"These ocean waters are not President Trump's personal playground. They belong to all Americans and the public wants them preserved and protected, not sold off to multinational oil companies," read a statement sent to IFLScience that was signed by leaders of the Sierra Club, Natural Resources Defense Council, League of Conservation Voters, and other environmental groups.
More than 140 municipalities have publicly opposed offshore drilling activities in the Atlantic, the environmental group Oceana said in a statement.
Diane Hoskins, campaign director for the group, called the plan "absolutely radical" and "is a clear example of politics over people, ignoring widespread local and state opposition."
Supporters of the proposal, on the other hand, say it will create jobs and secure the United States as a major energy producer.
US Chamber on Global Energy Institute praised the proposal in a statement, saying it "unlocks the vast potential of American energy and expands [the] ability to export oil and gas to allies around the world." Continuing the plan will "help cement America's role as an energy superpower, creating jobs and contributing to [its] economy."
It should be noted that the new plan does not immediately clear drilling, and finalizing it could take up to 18 months. Challenges are also expected from the courts and congress.
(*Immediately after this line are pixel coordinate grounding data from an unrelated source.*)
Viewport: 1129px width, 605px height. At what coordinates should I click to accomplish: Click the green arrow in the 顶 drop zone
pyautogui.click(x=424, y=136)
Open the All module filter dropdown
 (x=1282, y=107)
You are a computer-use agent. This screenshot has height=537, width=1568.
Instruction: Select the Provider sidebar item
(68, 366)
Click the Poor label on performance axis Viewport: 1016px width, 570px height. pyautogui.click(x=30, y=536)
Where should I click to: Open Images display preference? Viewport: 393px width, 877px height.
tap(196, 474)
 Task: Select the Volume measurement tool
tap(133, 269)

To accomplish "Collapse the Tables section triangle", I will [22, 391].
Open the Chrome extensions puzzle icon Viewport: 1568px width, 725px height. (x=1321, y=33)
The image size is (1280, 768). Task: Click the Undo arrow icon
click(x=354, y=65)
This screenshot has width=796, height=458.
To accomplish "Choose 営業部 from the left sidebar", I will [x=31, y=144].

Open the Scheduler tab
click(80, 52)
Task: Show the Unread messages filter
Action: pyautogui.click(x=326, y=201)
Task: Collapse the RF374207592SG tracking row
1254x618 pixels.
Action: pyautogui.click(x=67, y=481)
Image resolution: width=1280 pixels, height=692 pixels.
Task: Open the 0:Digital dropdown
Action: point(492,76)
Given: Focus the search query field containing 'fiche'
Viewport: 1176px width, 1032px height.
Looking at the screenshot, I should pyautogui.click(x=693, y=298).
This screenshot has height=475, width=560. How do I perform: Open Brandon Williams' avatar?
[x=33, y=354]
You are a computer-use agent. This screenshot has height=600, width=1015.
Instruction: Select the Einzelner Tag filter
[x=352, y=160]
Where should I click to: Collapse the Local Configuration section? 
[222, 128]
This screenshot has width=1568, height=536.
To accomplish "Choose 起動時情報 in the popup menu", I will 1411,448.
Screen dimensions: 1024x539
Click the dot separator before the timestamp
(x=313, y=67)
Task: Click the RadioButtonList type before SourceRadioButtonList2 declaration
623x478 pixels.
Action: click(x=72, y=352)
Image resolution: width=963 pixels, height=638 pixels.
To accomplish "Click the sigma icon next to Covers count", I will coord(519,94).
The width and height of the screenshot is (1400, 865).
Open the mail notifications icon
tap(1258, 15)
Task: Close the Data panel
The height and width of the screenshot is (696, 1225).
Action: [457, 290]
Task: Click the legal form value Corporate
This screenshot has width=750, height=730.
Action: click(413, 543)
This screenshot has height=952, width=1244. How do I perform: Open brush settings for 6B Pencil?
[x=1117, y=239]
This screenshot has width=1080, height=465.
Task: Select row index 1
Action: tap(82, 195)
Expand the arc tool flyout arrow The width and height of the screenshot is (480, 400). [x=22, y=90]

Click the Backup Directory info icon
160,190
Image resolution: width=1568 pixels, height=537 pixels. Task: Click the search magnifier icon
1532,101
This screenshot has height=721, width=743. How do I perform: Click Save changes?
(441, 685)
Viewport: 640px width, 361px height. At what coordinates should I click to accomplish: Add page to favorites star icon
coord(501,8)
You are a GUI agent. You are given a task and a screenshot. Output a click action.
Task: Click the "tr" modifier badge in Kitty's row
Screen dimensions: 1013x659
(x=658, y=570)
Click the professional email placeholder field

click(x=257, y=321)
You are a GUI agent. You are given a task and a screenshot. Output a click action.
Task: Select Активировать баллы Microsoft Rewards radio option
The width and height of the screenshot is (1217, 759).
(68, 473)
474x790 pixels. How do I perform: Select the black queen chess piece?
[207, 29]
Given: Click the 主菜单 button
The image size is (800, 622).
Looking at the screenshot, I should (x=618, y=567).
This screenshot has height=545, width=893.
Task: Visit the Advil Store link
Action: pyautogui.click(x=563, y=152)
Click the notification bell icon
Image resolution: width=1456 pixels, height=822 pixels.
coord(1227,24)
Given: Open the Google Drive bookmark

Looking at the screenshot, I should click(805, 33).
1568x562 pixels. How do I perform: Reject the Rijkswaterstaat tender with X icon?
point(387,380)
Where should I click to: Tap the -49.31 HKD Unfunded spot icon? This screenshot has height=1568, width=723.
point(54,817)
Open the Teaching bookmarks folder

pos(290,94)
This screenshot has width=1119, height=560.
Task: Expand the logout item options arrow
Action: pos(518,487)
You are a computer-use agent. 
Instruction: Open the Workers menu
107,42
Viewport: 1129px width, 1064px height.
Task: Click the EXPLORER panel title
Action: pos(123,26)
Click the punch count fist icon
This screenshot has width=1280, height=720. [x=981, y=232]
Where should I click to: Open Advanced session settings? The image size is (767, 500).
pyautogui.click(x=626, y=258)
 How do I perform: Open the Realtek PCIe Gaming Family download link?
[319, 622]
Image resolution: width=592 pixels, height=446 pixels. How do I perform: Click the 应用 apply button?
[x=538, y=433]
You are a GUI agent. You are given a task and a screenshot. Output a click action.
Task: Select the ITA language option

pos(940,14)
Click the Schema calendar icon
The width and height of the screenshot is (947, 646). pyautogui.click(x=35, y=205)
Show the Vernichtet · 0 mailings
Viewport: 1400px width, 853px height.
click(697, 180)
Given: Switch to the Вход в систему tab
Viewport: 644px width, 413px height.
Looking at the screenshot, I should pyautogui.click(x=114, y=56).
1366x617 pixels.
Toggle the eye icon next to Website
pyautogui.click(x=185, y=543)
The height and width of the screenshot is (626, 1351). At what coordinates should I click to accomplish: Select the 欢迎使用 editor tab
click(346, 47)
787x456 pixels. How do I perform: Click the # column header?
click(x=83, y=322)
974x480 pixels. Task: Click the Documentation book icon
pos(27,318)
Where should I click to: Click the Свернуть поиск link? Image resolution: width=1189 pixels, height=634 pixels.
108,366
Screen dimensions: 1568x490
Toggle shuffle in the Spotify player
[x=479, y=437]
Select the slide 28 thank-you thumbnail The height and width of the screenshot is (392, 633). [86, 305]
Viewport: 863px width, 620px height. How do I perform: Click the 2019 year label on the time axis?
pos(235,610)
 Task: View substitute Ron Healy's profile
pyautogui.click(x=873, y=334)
"Nothing is final," Zinke added today at a news conference. "This is a draft program. The states, local communities and congressional delegations will all have a say" before the proposal becomes final.
The public has 60-days to comment on the proposed program, which is the first of two opportunities for public comment on the plan.
To comment on the proposal, go to the BOEM website. Comments will be accepted July 3 through August 17, 2018.